**Your objective**
Reproduce exactly the line with "Instruction: Show the" and every line that follows it below, up to and including the last one. Do not include pictures or anything else.
### Given entries ###
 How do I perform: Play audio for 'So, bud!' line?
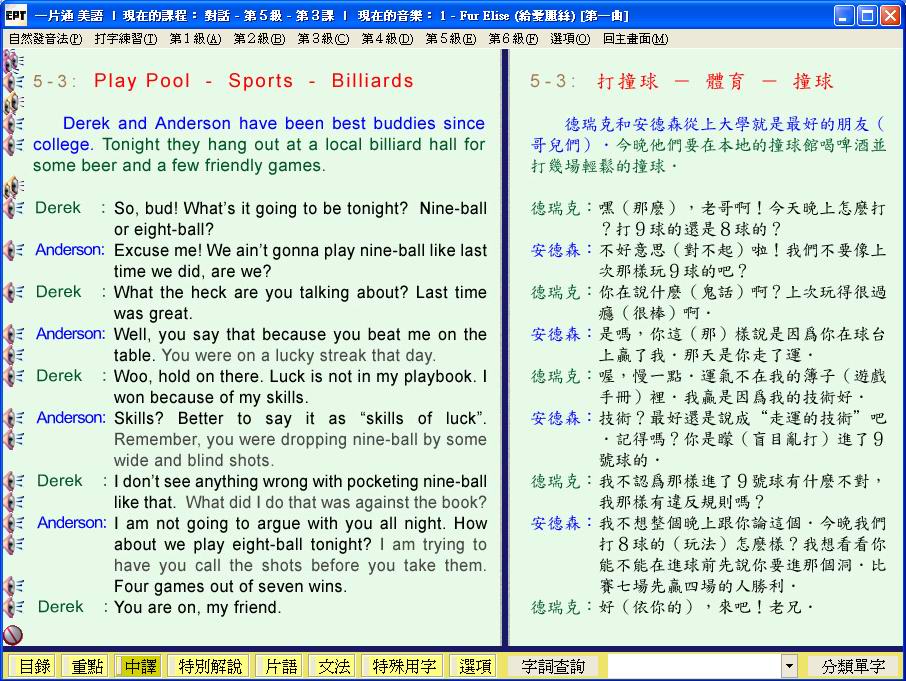[x=13, y=208]
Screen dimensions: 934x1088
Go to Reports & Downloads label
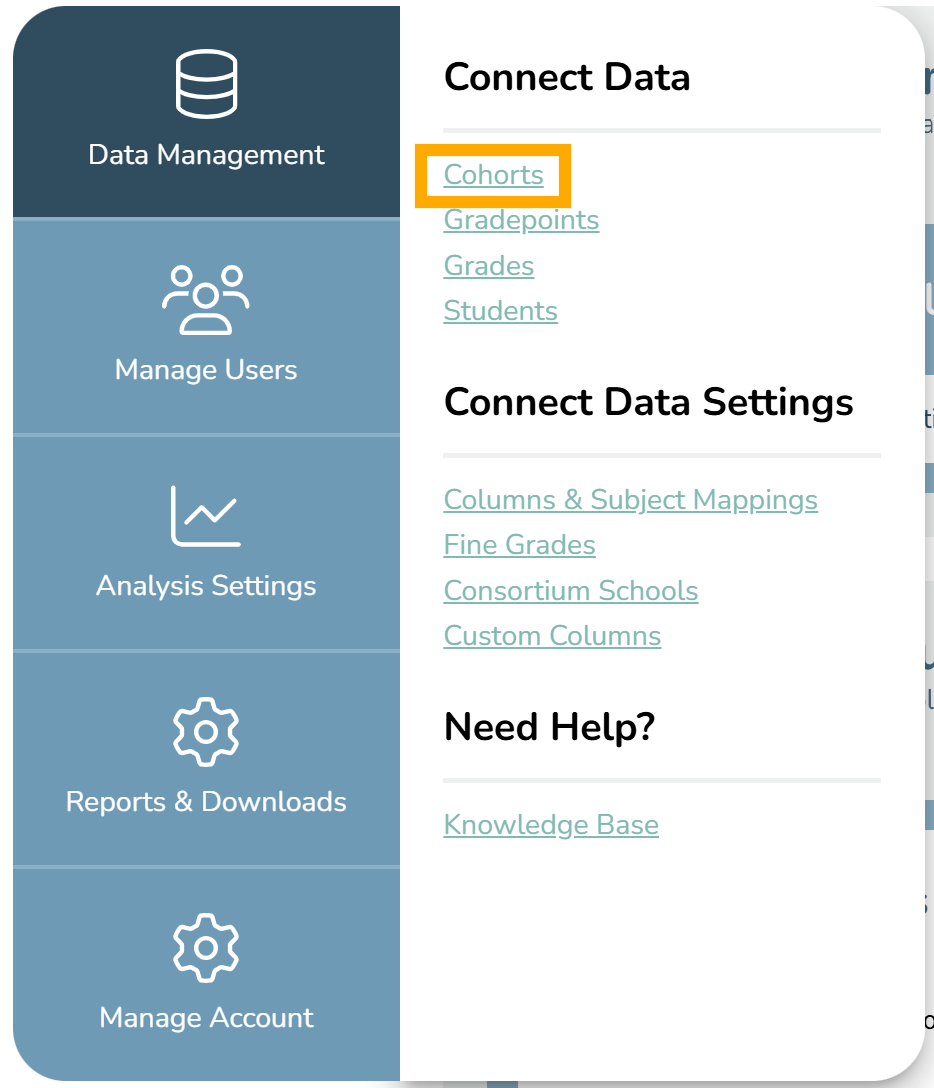click(206, 801)
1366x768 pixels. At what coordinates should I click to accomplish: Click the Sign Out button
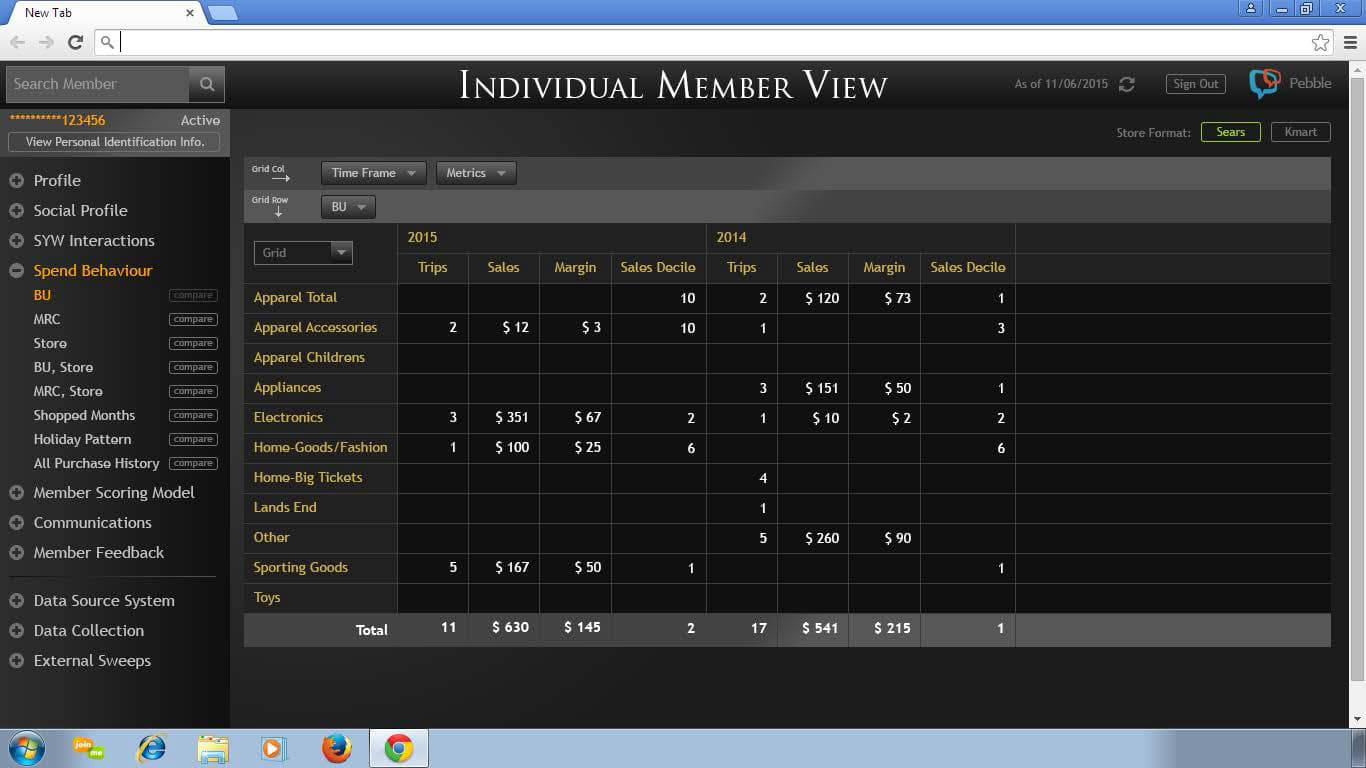(x=1195, y=84)
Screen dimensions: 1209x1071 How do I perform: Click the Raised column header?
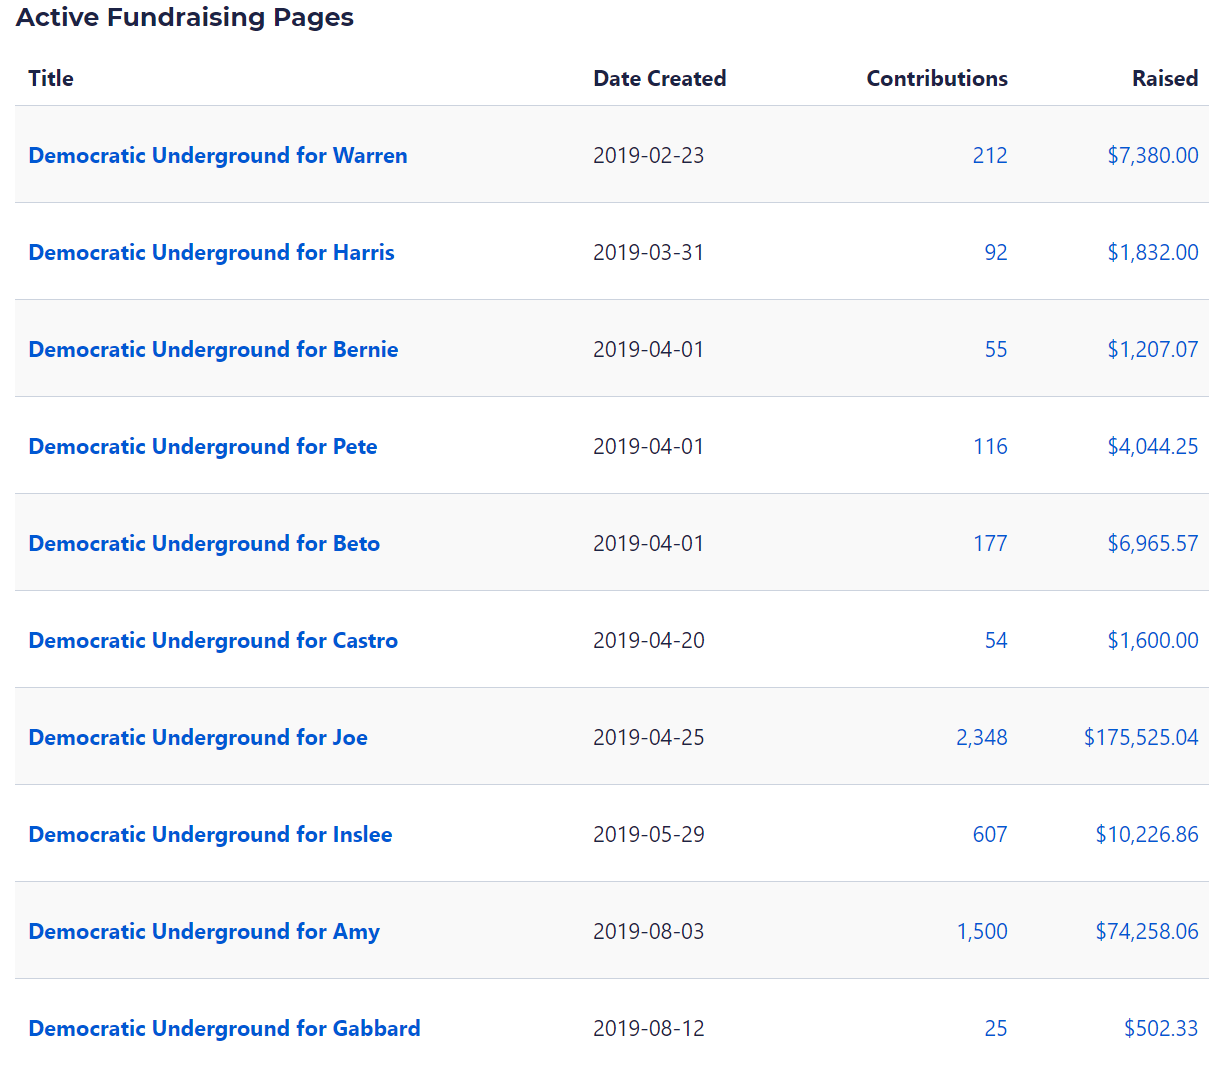pos(1164,78)
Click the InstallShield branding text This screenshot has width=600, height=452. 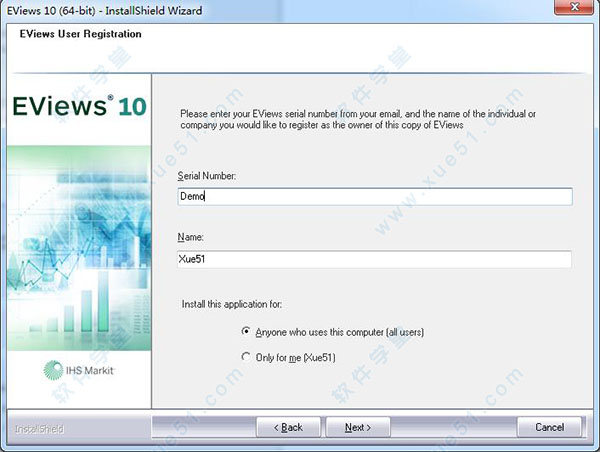point(40,428)
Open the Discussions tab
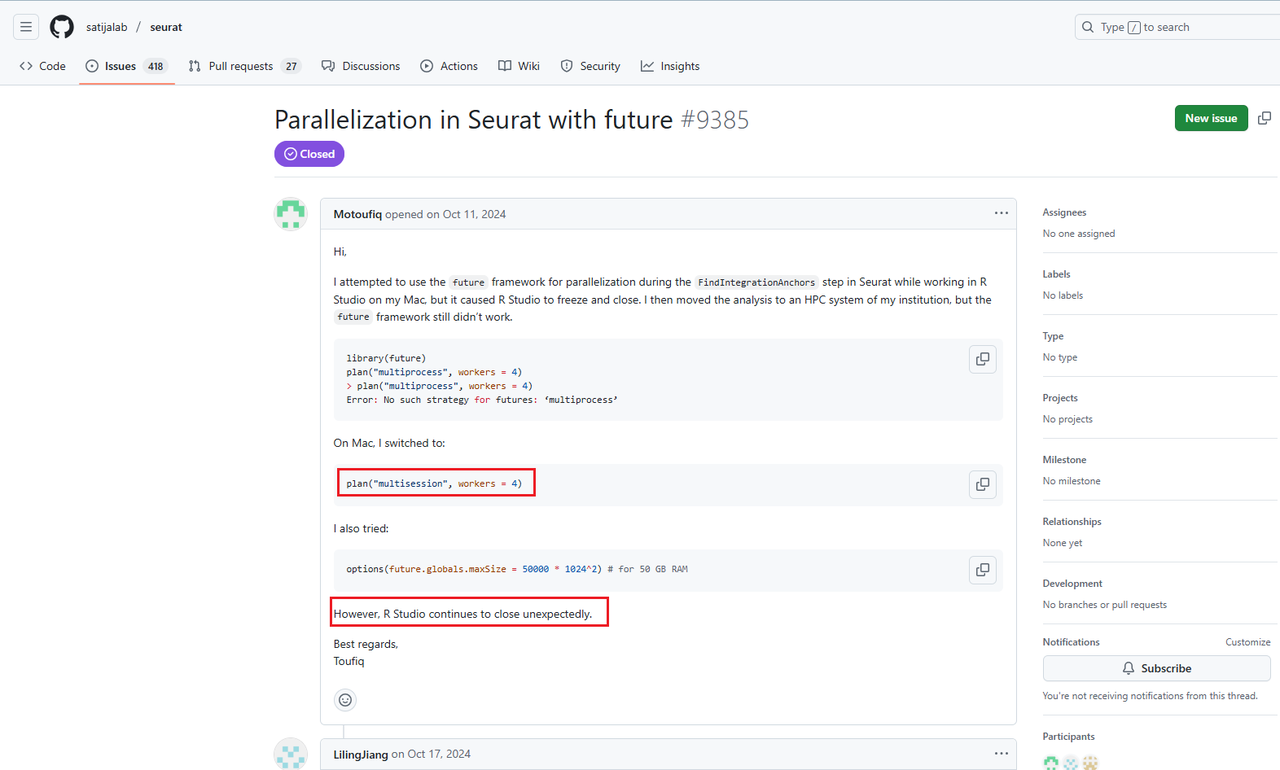This screenshot has height=770, width=1280. tap(361, 65)
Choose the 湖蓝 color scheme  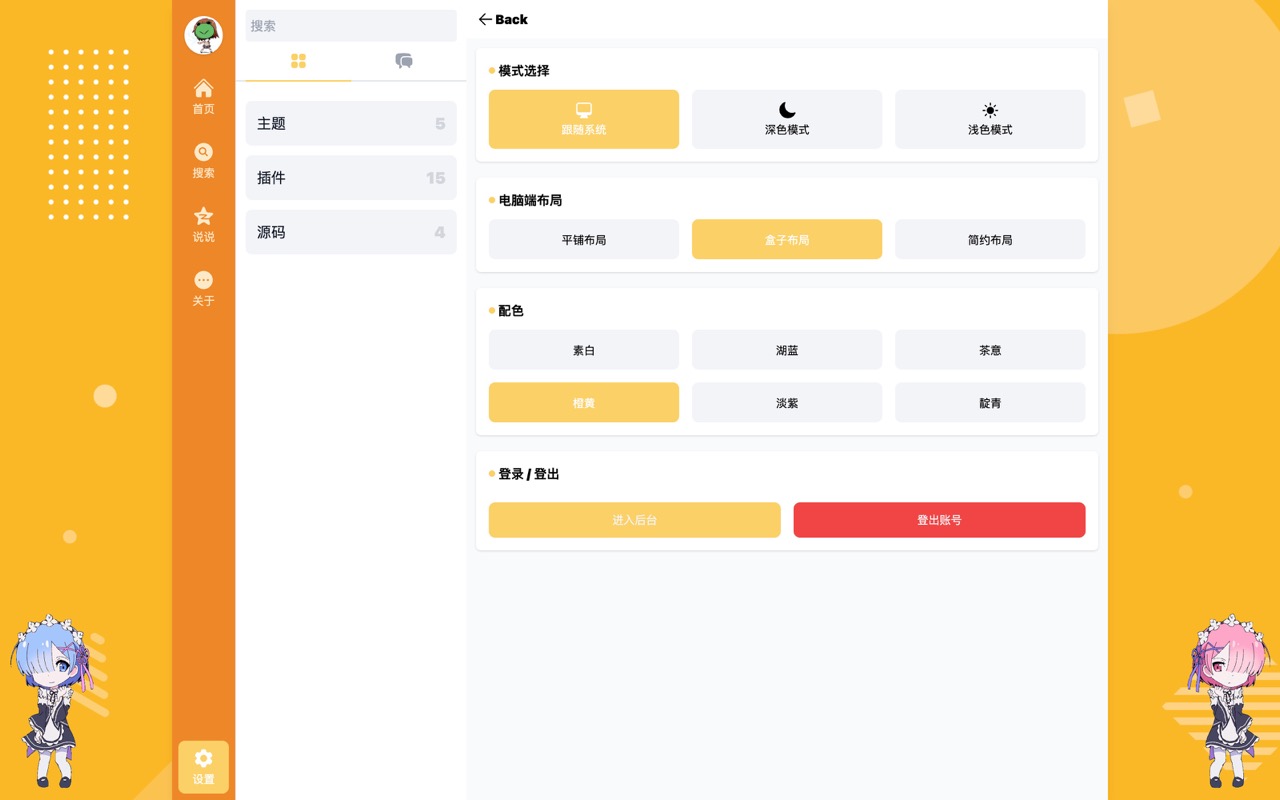(786, 350)
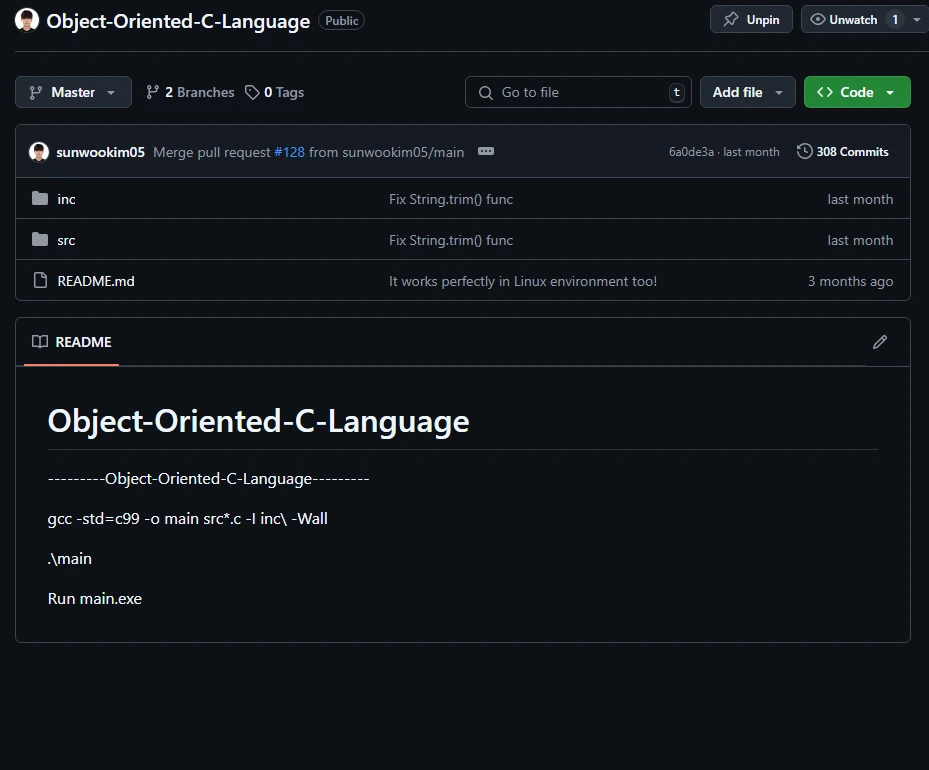Expand full commit message via ellipsis icon
The width and height of the screenshot is (929, 770).
click(486, 151)
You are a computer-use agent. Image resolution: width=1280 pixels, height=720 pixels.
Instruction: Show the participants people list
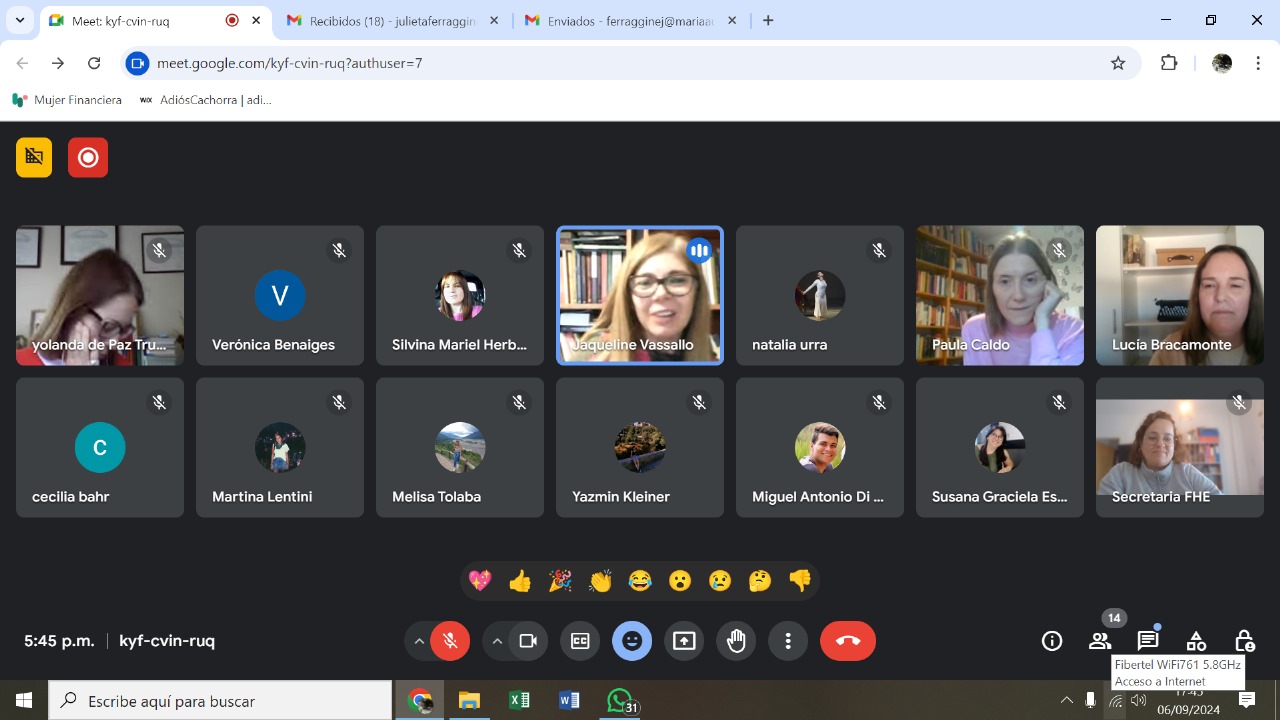pos(1100,641)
###
**Output**
Instruction: Show the participants people list
pos(1100,641)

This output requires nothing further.